◆ Document ◆

━━━━━━━━━━━━━━━━━━━━

Writing to Frances Warde about "some evident mistakes in the copy of our Rule," Catherine McAuley adds: "I have felt the last bad change in the weather very much."

October 18 1841

She asks Charles Cavanagh to secure £20 bequeathed to her by Mrs. Ryan.

October 1841

Unaware it has been received, Catherine McAuley again asks Mr Cavanagh to secure the £20. This is apparently her last extant letter.

October 1841

Catherine McAuley becomes bedridden. She is suffering from pulmonary tuberculosis complicated by an abscess.

November 8 1841

Redmond O'Hanlon anoints her on Monday night.

November 11 1841

Catherine McAuley signs the codicil to her will. She is visited by her brother James, his wife Frances, Dr William Stokes, and several priests, including Redmond O'Hanlon, Myles Gaffney, and Walter Meyler. She asks Teresa Carton to "tell the Sisters to get a good cup of tea – I think the Community Room would be a good place – when I am gone, and to comfort one another, but God will comfort them" (Mary Vincent Whitty to Mary Cecilia Marmion, November 12, 1841). Catherine McAuley dies, about ten minutes to eight in the evening.

November 15 1841

After the Solemn Office and Requiem Mass, she is buried in the earth, like the poor, as she had wished.

━━━━━━━━━━━━━━━━━━━━

◆ Data provided ◆
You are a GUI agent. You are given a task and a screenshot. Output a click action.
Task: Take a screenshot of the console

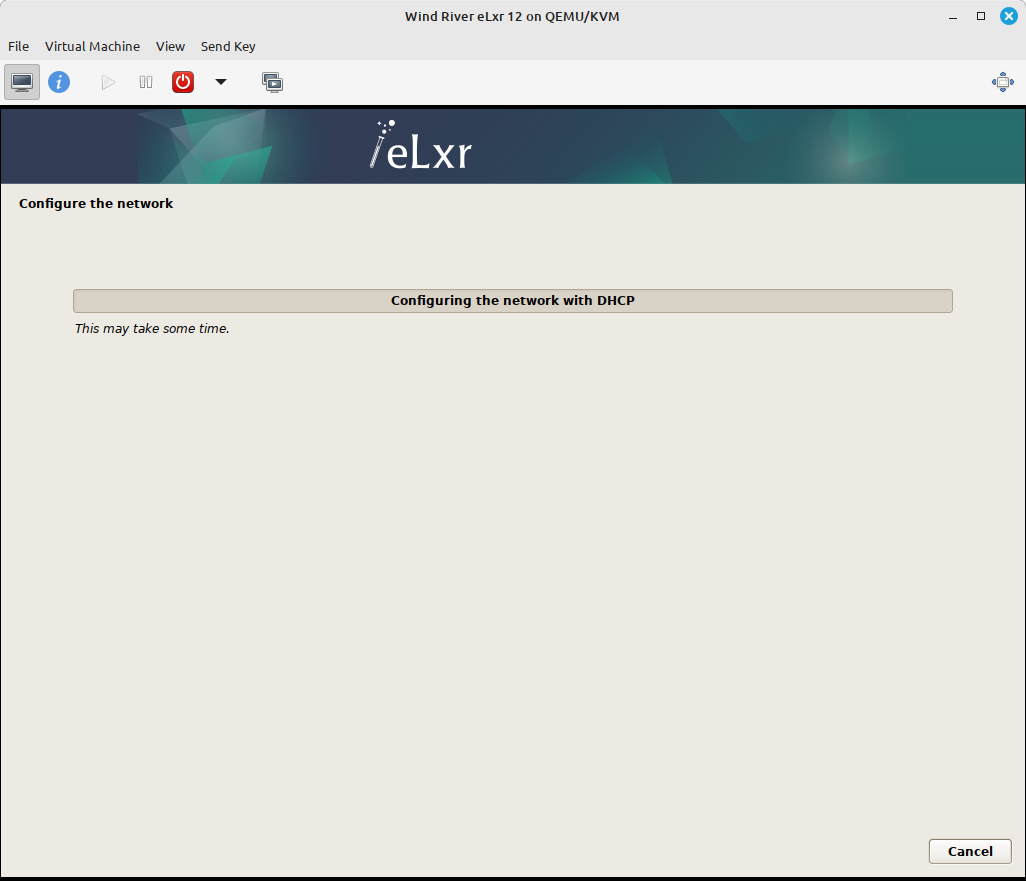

━━━━━━━━━━━━━━━━━━━━

◆ Exercise requirements ◆
Transcribe the passage of the timeline about Catherine McAuley that begins at the words "Writing to Frances" and stops after "by Mrs. Ryan.". The material is separate from the timeline about Catherine McAuley.

◆ Response to the task ◆
Writing to Frances Warde about "some evident mistakes in the copy of our Rule," Catherine McAuley adds: "I have felt the last bad change in the weather very much."

October 18 1841

She asks Charles Cavanagh to secure £20 bequeathed to her by Mrs. Ryan.